Car il va bien falloir dissiper le soufre, le donner à quelqu’un. Mais évidemment,
la colère que vous leur ferez ne sera pas la vôtre.
On le
voit, ces processus qui semblent purement intellectuels sont en fait
mécaniques. Et ce sont des processus qu’on utilise en alchimie…
Car
nous sommes à l’intérieur d’une sphère qu’on appelle la matière. À l’extérieur,
il y a la lumière. Et il y a une peau entre les deux. Cette peau n’existe pas
vraiment, c’est comme dans votre corps : il y a une énergie à l’intérieur,
et il y a quelque chose qui l’empêche d’entrer et de sortir. Pourtant, il n’y a
pas de peau. Il y a bien une peau physique mais ce n’est pas elle qui permet ou
pas à l’énergie de sortir. Ce qui le lui permet, c’est ce qu’on appelle l’ego.
L’idée est donc de faire des trous dans l’ego afin que ce qui est à l’intérieur
puisse aller à l’extérieur et inversement.
Pour
cela, il va falloir un clou. Et ce clou, c’est la pierre philosophale.
Revenons
à cette colère. On sait que pour être bien, il faut éliminer ses émotions. Mais
les éliminer ça ne veut pas dire les faire disparaître. L’énergie de cette
colère, on ne va pas la faire disparaître. On va la transmuter. C’est-à-dire que
d’une énergie qui détruit, il faut faire quelque chose qui construit. D’une
énergie qui fractionne, il faut faire quelque chose qui rassemble. Cela, c’est bien de l’alchimie.
On transmute les choses.
La
question est : comment y arrive-t-on ?
Il y
a trois règles, il y a trois passages, parce que nous faisons tout forcément
par trois. Ce qui est autour de nous s’appelle la matière – et vous allez
entendre « l’âme à tiers » : un tiers d’âme et deux tiers d’autre
chose, donc trois passages. D’ailleurs, quand vous avez fait trois passages…
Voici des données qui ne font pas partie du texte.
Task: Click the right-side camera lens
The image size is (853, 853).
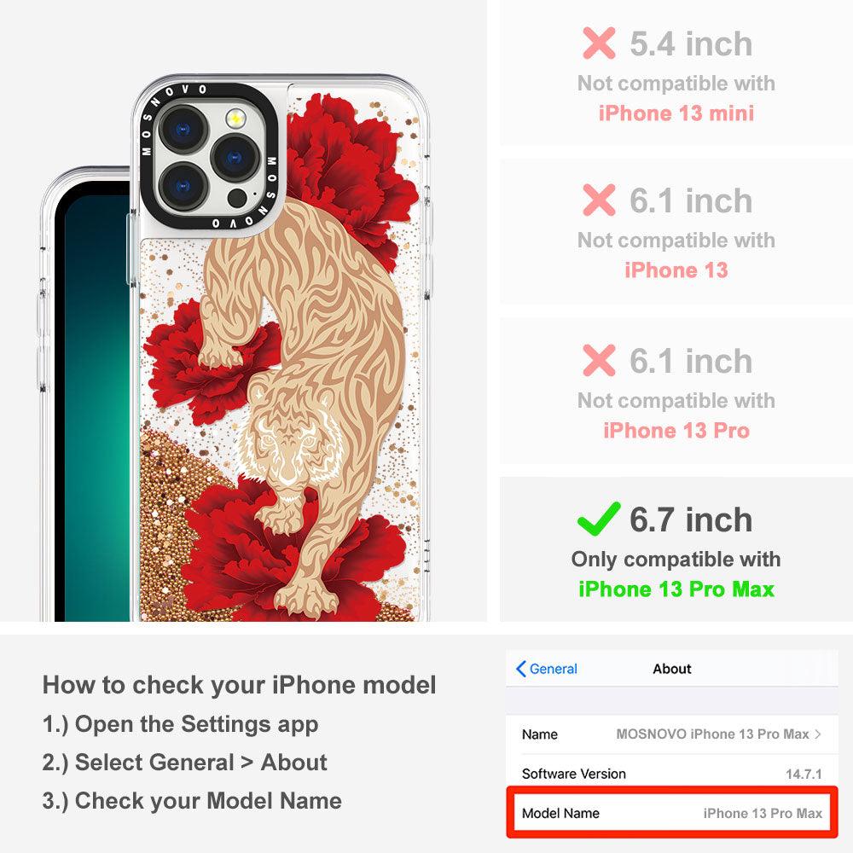Action: pyautogui.click(x=235, y=159)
vous trépassez ! Ce que je vous dis n’a aucun sens ? C’est normal,
puisqu’on cherche les sens – l’essence. Chercher un sens, c’est se priver de l’essence.
Et vous allez voir qu’il est important d’avoir plein de points de vue pour comprendre
les choses dans leur globalité.
Donc
pour être heureux, pour être bien, il y a trois conditions. Il faut être
immobile, silencieux et aligné. Et ça, ce sont des choses pratiques.
Immobile, pourquoi ? Parce que lorsqu’on
est immobile, on laisse passer l’information. Par exemple, pour utiliser des
supraconducteurs, on les refroidit afin que l’énergie puisse les traverser.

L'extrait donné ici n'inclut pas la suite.